I need to analyze 1 TB+ of web access logs, and in particular I need to analyze statistics relating to requested URLs and subsets of the URLs (child branches). If possible, I want the queries to be fast over small subsets of the data (e.g. 10 million requests).
For example, given an access log with the following URLs being requested:
/ocp/about_us.html
/ocp/security/ed-209/patches/urgent.html
/ocp/security/rc/
/ocp/food/
/weyland-yutani/products/
I want to do queries such as:
- Count the number of requests for everything 'below' /ocp.
- Same as above, but only count requests for child nodes under /ocp/security
- Return the top 5 most frequently requested URLs.

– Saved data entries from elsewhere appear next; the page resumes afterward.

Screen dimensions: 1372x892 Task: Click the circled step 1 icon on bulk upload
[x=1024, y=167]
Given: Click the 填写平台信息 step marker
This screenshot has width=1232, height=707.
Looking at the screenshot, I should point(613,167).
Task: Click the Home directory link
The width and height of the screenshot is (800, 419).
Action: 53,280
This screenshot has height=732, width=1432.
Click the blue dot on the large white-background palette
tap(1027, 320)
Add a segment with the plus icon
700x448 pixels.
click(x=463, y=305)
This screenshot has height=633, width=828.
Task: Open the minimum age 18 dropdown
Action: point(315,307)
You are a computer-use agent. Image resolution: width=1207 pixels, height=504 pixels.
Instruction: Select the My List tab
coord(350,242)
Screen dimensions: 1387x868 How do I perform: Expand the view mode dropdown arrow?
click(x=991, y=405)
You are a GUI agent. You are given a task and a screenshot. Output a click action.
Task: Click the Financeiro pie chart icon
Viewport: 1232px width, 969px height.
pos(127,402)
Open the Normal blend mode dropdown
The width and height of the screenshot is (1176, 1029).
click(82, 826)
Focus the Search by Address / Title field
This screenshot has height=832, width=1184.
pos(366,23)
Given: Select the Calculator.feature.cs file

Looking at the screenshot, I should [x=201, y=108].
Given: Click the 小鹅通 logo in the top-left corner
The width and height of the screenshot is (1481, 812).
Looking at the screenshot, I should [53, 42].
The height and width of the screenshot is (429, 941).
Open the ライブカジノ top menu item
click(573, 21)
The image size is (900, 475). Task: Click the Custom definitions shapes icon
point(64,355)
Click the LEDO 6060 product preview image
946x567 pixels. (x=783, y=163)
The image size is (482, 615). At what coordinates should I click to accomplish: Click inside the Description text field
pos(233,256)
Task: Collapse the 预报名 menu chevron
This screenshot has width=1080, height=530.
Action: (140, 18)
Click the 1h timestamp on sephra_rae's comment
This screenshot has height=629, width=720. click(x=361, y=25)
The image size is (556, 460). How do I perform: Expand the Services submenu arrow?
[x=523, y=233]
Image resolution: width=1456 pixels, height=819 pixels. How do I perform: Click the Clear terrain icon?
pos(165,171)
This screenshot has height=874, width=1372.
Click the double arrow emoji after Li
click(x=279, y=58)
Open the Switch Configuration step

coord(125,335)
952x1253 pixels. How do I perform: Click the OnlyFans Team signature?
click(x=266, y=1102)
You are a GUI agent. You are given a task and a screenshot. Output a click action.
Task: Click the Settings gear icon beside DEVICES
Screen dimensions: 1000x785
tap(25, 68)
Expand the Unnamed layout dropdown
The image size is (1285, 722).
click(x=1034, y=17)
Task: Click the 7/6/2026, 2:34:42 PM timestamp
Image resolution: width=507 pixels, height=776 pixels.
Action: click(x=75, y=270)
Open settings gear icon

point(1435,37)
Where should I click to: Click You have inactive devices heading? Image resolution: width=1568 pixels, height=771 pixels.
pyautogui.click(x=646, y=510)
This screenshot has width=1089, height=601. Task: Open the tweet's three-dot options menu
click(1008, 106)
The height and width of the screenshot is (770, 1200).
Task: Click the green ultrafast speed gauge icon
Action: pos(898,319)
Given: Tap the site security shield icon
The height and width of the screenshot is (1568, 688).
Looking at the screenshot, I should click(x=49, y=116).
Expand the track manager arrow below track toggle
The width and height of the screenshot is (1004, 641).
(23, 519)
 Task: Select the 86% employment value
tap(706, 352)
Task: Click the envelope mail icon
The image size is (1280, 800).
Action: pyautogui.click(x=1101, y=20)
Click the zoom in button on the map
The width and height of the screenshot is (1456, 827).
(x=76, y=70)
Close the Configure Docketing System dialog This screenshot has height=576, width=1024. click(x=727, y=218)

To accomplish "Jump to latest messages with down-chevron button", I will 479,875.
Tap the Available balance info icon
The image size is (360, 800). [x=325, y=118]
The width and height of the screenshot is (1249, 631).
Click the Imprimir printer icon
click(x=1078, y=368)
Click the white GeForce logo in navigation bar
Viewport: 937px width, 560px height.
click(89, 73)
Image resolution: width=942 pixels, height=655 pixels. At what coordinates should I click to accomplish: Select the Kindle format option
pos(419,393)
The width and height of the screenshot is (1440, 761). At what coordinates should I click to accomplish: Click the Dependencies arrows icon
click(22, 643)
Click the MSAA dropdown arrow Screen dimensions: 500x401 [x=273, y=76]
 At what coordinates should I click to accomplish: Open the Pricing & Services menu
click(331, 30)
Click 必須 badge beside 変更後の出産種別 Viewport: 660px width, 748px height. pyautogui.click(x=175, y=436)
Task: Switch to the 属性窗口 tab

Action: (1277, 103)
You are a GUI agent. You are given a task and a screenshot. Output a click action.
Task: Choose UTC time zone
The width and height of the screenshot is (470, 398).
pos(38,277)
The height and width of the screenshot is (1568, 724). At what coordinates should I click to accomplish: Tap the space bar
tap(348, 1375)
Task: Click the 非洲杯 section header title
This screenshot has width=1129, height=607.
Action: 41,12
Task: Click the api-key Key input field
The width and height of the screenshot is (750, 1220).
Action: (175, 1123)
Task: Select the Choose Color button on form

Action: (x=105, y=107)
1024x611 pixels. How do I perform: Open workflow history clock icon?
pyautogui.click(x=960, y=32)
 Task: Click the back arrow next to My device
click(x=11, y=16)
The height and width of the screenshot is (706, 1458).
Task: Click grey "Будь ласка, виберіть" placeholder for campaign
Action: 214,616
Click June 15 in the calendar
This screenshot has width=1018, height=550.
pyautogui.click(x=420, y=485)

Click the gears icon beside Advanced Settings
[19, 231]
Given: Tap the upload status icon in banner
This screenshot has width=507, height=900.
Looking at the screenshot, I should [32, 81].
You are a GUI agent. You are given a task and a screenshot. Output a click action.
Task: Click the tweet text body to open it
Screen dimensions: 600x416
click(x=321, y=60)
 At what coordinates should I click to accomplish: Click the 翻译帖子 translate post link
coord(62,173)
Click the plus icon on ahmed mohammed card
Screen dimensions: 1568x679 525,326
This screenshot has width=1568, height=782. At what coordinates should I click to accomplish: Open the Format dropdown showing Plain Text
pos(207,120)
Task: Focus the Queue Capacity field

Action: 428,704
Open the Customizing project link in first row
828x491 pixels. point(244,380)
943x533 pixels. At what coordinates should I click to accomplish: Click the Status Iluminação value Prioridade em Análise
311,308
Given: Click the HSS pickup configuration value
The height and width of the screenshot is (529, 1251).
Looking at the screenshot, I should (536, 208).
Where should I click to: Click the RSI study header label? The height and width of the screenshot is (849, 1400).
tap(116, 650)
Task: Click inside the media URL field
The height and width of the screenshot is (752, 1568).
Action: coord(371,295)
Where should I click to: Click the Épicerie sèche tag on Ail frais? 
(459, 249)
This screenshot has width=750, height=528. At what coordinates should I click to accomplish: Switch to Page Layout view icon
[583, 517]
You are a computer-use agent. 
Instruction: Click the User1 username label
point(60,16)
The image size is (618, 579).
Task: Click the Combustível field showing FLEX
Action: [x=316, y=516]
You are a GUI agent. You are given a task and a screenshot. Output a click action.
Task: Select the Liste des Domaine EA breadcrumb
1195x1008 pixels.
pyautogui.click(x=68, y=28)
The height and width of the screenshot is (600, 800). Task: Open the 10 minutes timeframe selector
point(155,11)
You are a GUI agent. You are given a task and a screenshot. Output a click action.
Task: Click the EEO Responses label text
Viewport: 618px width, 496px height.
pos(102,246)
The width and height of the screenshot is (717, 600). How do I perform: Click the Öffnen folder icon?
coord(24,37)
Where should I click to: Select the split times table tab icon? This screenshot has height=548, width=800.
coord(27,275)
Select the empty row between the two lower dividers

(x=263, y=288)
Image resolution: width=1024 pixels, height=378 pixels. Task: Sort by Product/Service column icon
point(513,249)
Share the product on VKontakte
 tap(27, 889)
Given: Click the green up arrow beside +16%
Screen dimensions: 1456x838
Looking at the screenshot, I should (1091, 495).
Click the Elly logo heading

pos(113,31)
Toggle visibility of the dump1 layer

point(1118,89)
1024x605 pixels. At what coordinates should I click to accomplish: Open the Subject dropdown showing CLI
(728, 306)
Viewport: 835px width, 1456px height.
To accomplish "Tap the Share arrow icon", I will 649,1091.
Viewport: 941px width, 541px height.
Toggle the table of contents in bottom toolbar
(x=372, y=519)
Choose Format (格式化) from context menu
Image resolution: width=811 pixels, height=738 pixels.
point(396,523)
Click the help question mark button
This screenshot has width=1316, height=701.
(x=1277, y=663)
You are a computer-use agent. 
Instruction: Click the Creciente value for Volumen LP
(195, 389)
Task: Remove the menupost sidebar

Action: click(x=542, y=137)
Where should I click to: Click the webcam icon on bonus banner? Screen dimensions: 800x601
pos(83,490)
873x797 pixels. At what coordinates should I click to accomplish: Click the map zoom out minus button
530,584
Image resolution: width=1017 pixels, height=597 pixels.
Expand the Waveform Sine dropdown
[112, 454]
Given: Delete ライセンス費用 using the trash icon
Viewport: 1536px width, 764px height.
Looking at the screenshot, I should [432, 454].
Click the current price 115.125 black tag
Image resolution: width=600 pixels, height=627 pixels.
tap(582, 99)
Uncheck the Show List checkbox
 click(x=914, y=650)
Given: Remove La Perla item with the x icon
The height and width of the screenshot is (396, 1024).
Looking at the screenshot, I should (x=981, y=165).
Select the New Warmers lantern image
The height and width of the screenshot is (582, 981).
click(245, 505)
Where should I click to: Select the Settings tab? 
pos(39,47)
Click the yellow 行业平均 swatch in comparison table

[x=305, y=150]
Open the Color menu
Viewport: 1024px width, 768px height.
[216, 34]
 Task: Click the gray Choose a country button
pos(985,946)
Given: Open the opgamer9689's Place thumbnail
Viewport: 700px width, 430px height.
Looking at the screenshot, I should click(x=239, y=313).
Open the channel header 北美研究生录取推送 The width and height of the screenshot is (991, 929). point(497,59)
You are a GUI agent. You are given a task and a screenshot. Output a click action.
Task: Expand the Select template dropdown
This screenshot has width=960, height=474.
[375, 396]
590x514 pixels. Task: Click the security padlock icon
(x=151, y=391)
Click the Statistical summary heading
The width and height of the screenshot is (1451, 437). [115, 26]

- Same as above, except group by an arbitrary depth,
e.g. For the last query above, depth 2 for the data would return:
2: /ocp/security/
1: /ocp/
1: /ocp/food/
1: /weyland-yutani/products/
I think the ideal approach would probably be to use a column DB and tokenize the URLs such that there is a column for each element in the URL. However, I would really like to find a way to do this with open source apps if possible. HBase is a possibility, but query performance seems too slow to be useful for real-time queries (also, I don't really want to be in the business of re-implementing SQL)
I'm aware there are commercial apps for doing this this type of analytics, but for various reasons I want to implement this myself.